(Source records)
=-=-=

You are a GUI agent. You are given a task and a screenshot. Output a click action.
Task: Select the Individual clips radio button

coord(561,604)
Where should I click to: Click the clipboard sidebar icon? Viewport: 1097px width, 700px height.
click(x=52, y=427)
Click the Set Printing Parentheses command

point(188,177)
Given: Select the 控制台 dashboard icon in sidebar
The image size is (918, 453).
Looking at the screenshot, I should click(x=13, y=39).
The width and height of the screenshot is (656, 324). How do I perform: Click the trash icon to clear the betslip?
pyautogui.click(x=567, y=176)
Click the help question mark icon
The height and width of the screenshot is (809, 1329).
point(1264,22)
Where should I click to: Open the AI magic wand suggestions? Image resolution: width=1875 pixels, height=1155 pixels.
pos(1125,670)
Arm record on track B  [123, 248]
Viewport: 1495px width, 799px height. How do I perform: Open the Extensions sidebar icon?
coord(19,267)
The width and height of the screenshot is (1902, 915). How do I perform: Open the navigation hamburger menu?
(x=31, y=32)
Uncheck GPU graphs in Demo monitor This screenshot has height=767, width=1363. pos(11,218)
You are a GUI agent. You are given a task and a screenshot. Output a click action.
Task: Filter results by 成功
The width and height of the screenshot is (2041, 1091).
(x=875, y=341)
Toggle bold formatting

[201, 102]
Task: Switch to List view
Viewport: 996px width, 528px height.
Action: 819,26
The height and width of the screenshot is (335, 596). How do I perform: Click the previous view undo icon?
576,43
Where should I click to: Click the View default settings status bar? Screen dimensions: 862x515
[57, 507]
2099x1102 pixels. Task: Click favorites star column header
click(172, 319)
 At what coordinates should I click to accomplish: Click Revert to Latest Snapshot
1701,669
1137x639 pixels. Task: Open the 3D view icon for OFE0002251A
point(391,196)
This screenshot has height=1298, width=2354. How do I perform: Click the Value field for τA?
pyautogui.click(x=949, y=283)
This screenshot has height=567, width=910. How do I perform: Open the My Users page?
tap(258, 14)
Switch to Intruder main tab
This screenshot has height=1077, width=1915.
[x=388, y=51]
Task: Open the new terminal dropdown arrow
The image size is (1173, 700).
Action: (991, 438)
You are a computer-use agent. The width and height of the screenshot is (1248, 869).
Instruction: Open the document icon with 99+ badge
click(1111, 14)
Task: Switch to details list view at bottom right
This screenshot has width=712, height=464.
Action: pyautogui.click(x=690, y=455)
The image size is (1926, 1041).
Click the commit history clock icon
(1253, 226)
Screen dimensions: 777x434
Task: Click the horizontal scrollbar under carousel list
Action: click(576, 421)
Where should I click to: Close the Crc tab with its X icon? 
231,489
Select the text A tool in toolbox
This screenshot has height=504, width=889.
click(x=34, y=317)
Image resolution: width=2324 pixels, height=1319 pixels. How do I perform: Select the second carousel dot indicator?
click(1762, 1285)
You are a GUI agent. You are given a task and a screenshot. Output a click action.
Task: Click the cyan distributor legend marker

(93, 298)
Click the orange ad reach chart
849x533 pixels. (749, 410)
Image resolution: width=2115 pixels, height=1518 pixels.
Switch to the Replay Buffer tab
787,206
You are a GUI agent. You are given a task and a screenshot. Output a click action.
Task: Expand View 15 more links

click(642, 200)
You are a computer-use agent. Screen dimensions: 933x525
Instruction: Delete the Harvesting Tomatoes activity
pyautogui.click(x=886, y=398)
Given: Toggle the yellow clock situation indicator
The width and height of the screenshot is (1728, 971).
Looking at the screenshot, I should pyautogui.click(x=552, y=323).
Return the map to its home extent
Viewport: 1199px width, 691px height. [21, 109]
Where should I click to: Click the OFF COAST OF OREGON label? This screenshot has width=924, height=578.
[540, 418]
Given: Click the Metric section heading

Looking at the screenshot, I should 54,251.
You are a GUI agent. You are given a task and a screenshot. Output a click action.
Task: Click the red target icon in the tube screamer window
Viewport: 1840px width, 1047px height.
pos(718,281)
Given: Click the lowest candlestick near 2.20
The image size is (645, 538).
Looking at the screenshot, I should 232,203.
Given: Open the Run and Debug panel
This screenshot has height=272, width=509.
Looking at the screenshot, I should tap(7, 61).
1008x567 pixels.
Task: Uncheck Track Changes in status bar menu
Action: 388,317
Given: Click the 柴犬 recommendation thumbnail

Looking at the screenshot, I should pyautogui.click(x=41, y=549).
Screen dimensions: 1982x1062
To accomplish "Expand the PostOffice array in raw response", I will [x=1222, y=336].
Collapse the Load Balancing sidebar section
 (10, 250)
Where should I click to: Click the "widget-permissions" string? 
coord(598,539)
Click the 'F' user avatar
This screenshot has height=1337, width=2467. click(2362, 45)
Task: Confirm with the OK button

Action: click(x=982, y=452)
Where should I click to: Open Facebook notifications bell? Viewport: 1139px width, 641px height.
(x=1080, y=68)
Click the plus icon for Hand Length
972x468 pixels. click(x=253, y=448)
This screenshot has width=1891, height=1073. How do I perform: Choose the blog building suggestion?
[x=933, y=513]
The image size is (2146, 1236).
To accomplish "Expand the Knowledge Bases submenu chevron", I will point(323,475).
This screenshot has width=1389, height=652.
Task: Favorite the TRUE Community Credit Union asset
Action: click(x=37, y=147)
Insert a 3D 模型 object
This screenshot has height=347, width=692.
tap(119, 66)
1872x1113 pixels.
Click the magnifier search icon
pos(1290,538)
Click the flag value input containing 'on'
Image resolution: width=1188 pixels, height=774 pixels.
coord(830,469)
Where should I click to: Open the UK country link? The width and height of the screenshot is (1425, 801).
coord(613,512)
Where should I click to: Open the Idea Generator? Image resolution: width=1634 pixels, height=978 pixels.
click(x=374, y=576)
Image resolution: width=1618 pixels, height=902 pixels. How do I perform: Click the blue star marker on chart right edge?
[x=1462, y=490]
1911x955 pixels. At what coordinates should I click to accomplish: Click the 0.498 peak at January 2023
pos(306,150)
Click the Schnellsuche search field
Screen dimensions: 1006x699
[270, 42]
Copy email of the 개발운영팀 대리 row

=-=-=

• Exercise goal
From the records above, transcribe exactly the run of lines that opens with the line holding "The image size is (645, 538)." and closes with the line holding "Given: Open the Run and Debug panel", both included.

• Answer to the problem
The image size is (645, 538).
Looking at the screenshot, I should 232,203.
Given: Open the Run and Debug panel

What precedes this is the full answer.